Derek Potteiger (born 6 January 1980 in the United States) is an American retired soccer player.

==College==

Potteiger attended Cumberland Valley High School before playing collegiately at Penn State University for Penn State Nittany Lions men's soccer. During his time at the university, he was a 2001 preseason All-American, a first-team All-Big Ten selection, and was named the Penn State Nike Classic MVP and to the All-Tournament Team. Potteiger would earn Big Team First Team honors three of his four years at Penn State, and was named team MVP his sophomore year.

==Professional==

Potteiger was selected with the 41st pick in the 2002 MLS SuperDraft by the New England Revolution of Major League Soccer on February 10, 2002. He was released by the team on March 14, 2002. Potteiger then signed with Pittsburgh Riverhounds SC of the A-League as a "Territorial draft pick" in April.

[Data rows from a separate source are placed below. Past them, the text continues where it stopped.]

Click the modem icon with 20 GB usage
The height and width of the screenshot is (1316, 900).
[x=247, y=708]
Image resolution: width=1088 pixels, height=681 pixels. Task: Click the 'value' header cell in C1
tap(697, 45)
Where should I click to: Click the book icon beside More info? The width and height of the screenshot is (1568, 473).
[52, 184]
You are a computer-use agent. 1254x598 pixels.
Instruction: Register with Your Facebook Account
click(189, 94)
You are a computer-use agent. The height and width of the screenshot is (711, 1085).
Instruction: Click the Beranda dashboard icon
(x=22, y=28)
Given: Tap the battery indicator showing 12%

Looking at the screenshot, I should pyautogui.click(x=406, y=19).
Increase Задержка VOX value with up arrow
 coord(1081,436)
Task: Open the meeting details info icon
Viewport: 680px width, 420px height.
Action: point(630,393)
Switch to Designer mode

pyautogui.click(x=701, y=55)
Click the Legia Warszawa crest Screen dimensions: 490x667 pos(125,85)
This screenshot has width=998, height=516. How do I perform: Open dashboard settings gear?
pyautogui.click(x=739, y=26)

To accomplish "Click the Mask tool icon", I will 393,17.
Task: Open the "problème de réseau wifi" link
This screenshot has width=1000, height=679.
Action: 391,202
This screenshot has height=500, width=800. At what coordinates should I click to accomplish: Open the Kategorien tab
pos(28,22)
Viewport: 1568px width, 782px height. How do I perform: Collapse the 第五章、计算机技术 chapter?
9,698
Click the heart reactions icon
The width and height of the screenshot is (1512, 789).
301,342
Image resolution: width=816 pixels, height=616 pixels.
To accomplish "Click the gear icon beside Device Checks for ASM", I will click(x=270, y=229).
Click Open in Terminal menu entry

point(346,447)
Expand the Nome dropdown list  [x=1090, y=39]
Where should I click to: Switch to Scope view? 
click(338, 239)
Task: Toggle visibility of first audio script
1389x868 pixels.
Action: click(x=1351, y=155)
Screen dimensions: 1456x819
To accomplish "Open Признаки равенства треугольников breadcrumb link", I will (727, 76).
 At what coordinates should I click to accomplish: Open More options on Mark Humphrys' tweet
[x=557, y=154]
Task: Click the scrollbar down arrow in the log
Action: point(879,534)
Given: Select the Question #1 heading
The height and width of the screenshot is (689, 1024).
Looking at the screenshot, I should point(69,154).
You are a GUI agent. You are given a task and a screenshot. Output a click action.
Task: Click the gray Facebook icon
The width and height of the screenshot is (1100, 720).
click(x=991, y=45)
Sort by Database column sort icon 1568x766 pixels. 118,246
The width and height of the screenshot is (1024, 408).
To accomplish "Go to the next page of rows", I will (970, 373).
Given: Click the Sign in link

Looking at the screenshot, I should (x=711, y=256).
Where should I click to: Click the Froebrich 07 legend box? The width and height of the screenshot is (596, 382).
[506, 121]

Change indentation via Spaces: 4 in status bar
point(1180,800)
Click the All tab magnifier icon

He finished the 2002 A-League season with 27 appearances (16 starts) scoring one goal and notching three assists.

When the Riverhounds dropped down to the USL Pro Soccer League (USL's second division) for the 2004 season, Potteiger joined the expansion team Harrisburg City Islanders for their 2004 inaugural league campaign and became a fan-favorite. He was eventually named the club's captain, and in 2005 signed a contract extension through 2010. He was named to the Pro Soccer League Team of the Week for the first week of the 2004 season, and would earn the honor three more times before being named to the 2004 All-USL First Team.

Potteiger spent three seasons with the City Islanders (all as team captain) before joining the Cleveland City Stars in April of 2007, with whom he won the 2009 USL Second Division championship.

==Coaching==

In 2009 Potteiger became an assistant coach to Dave Brandt for Navy Midshipmen men's soccer. In January 2013, Potteiger was named head coach of Gordon College's men's soccer team. Potteiger spent 4 years at Gordon, posting a 61-18-3 record, before becoming head coach at Lee University in January 2017.